Task brief – Each entry is to be restated word for word, with nothing omitted.

Stored data entries:
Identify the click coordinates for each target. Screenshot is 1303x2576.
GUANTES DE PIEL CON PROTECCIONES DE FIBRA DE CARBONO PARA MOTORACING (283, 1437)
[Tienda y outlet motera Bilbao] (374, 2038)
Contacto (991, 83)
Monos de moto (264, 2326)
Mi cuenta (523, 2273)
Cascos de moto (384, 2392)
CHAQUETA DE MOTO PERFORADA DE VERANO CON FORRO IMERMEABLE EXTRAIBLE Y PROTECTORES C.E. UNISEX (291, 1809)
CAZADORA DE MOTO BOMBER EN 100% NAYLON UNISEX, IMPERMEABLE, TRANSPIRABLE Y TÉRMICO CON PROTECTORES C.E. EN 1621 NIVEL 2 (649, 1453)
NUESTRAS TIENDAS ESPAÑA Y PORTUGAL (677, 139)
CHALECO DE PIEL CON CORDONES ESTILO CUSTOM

Task output –
Identify the click coordinates for each target. Screenshot is 1303x2576.
GUANTES DE PIEL CON PROTECCIONES DE FIBRA DE CARBONO PARA MOTORACING (283, 1437)
[Tienda y outlet motera Bilbao] (374, 2038)
Contacto (991, 83)
Monos de moto (264, 2326)
Mi cuenta (523, 2273)
Cascos de moto (384, 2392)
CHAQUETA DE MOTO PERFORADA DE VERANO CON FORRO IMERMEABLE EXTRAIBLE Y PROTECTORES C.E. UNISEX (291, 1809)
CAZADORA DE MOTO BOMBER EN 100% NAYLON UNISEX, IMPERMEABLE, TRANSPIRABLE Y TÉRMICO CON PROTECTORES C.E. EN 1621 NIVEL 2 (649, 1453)
NUESTRAS TIENDAS ESPAÑA Y PORTUGAL (677, 139)
CHALECO DE PIEL CON CORDONES ESTILO CUSTOM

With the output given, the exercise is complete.